Редагувати

Поділитися через

Customer certificates and secrets

  • Стаття

If you already have a Microsoft Azure Key Vault reference in Regulatory Configuration Service (RCS), you can create references to the Key Vault certificates and secrets. If you don't yet have a Key Vault reference, see Service environments for information about how to create it.

Create certificates and secrets

To create and set up certificates and secrets, follow these steps.

  1. Sign in to your RCS account.

  2. In the Globalization feature workspace, in the Environment section, select the Electronic invoicing tile.

  3. On the Environment setup page, on the Action Pane, select Service environments.

  4. On the Service environments page, on the Action Pane, select Key Vault parameters.

  5. On the Key Vault parameters page, select a Key Vault reference, and then, in the Certificates section, select Add.

  6. In the Name field, enter the name of the Key Vault certificate or secret.
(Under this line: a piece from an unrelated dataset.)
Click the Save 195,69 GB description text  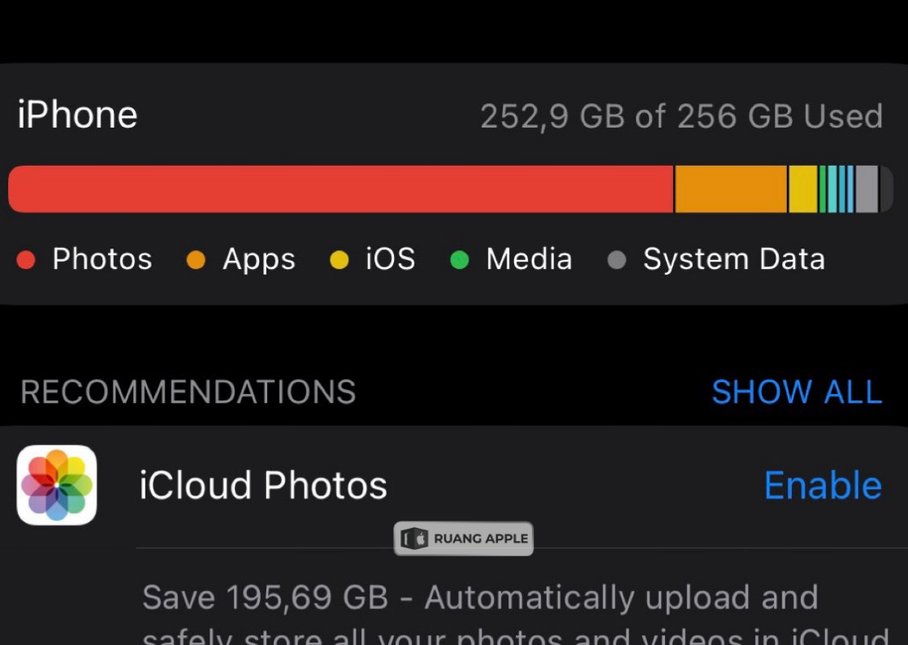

For more information, see Create an Azure storage account in the Azure portal.

  7. In the Description field, enter a description.

  8. In the Type field, select Certificate if you're referencing the certificate that is stored in the key vault. Select Secret if you're referencing the secret that is stored in the key vault.

  9. Select Save.

    Note

    In some scenarios, you must use public certificates that have the .cer file name extension. However, Key Vault doesn't support importing and storing certificates of this type as Key Vault certificates. In these scenarios, you should save the .cer file as a Base-64-encoded X.509 (.CER) string. Then, in a Key Vault secret, store the string that appears between the BEGIN CERTIFICATE line and the END CERTIFICATE line in the file. In the service environment, you should still create a reference to the Key Vault record and set the Type field to Certificate.

  10. As an alternative to the approach that's described in the preceding note, use the following PowerShell script to generate a Base-64 string of the .cer certificate file.

    $FilePath = ''
$Cer = New-Object -TypeName System.Security.Cryptography.X509Certificates.X509Certificate2($FilePath)
$BinCert = $Cer.GetRawCertData()
$Base64Cert = [System.Convert]::ToBase64String($BinCert)
echo $Base64Cert

Create a chain of certificates

If your country/region-specific invoices require a chain of certificates to apply digital signatures or establish a secure (Secure Sockets Layer [SSL]) connection to external web services, create a chain of certificates where the certificates are in the following order:

  1. Root certificates
  2. Intermediate certificates
  3. End-user certificates

Root certificate authorities (CAs) are a trusted source of certificates. Intermediate CA certificates are bridges that link the end-user certificates to the root CA certificates.

To create and set up a chain of certificates, follow these steps.

  1. On the Key Vault parameters page, on the Action Pane, select Chain of certificates.
  2. Select New to create a chain of certificates.
  3. In the Name field, enter the name of the chain of certificates.
  4. In the Description field, enter a description.
  5. In the Certificates section, select Add to add a certificate to the chain.
  6. Use the Up or Down button to change the position of the certificate in the chain. Keep the CA root certificate at the top of the list and the end-user certificate at the bottom.
  7. Select Save.

You can create as many Key Vault references in RCS as you want. Remember that the secret for the storage shared access signature (SAS) token is used to link a given service environment to the Key Vault reference. You can reference the Key Vault certificates and secrets that are stored in a key vault that also contains the secret for the storage SAS token that you use when you set up the service environment.